Auf dem Nachhauseweg von meinem Brotjob biegt ein Kleinwagen in rasantem Tempo vor mir auf meine Spur, die Fahrerin trägt einen Kopfschleier, der nur schmale Augenschlitze freilässt. Ob sie mich wirklich gut sehen konnte, frage ich mich und denke darüber nach, wie es wäre, mit einem Menschen zu sprechen, dessen Gesichtszüge und Mimik ich nicht erkennen und lesen kann.

Am folgenden Tag wurde ein 80-Jähriger von einem Angreifer auf offener Straße mit der Machete attackiert. Am Tag darauf musste das Essener Einkaufszentrum am Limbeckerplatz geschlossen werden, da eine akute Bedrohung durch mehrere geplante Bombenattentate bestand. Dort kaufe ich regelmäßig vor meiner freiberuflichen Arbeit frisches Obst und einen Shake.

Der Frühling kommt, wir werden in Straßencafés sitzen, mit Freunden Café trinken, ein Eis genießen, Reisen planen und uns unseres Lebens nicht mehr sicher sein. Mir fehlen die Worte. Ich spüre, wie sie in mir aufsteigen und im Keim erstickt werden. So kann Sprache nicht blühen, so kann Rede nicht  frei erklingen. Wann waren wir zuletzt unbefangen, sprühend vor Lebenslust, unbeschwert und voller Leichtigkeit?
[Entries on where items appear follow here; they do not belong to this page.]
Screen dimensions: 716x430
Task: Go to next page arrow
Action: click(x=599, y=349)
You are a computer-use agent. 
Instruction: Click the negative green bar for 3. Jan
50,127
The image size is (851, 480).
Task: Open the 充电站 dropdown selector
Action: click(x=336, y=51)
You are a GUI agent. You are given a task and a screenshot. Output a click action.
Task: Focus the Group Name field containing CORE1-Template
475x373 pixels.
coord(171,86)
„Für die Bildung, wie ich sie verstehe und von Ihnen fordere, gibt es nur zwei Kennzeichen: ein gefühlsmäßiges: die Toleranz, die Duldsamkeit, und ein verstandesgemäßes: die Weltanschauung.“ (Dr. Paul Dahlke)
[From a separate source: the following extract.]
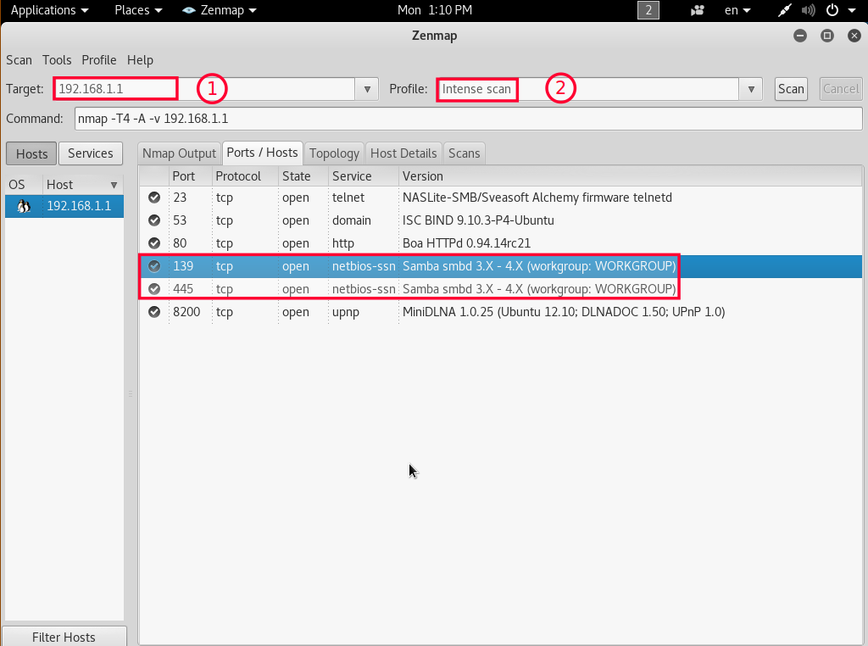This screenshot has width=868, height=646.
Task: Click the open-state check icon for port 8200
Action: pyautogui.click(x=154, y=312)
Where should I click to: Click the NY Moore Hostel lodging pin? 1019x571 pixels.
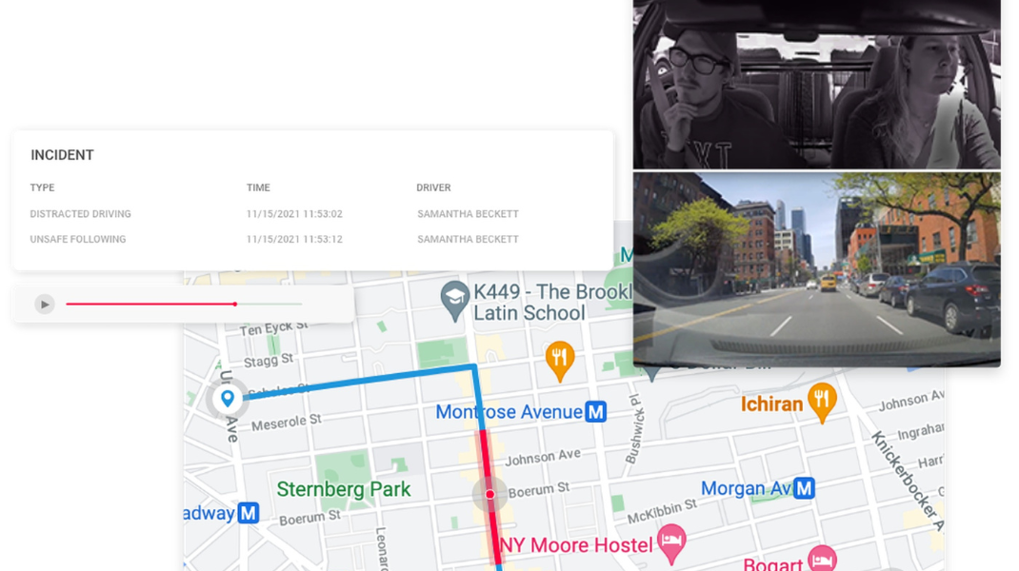[x=671, y=543]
Bildung ist ein Wert für mich. Ich bilde mich mein Leben lang weiter und mache mir Gedanken über eigene und fremde Werte: Freiheit, Freundschaft, Verbundenheit, Glück, Menschlichkeit. Ich bin höchst qualifiziert, ein so genannter Portfolio-Worker, arbeite teils angestellt, teils freiberuflich, teils selbstständig, betreue Mädchen, die Schutz brauchen, coache ausländische Akademiker aus unterschiedlichsten Kulturen und Nationen mit mehr oder weniger guten Chancen und Sprachkenntnissen, die ihr Glück in einem neuen Job suchen, schreibe biografische Porträts für erfolgreiche Unternehmer, die sich als Mensch präsentieren und so mehr Vertrauen gewinnen wollen und gebe Kulturabende, an denen ich Klavier und Lesung zu einer thematischen Einheit verbinde, um einen Moment von Geborgenheit und glücklicher Erinnerung zu schaffen.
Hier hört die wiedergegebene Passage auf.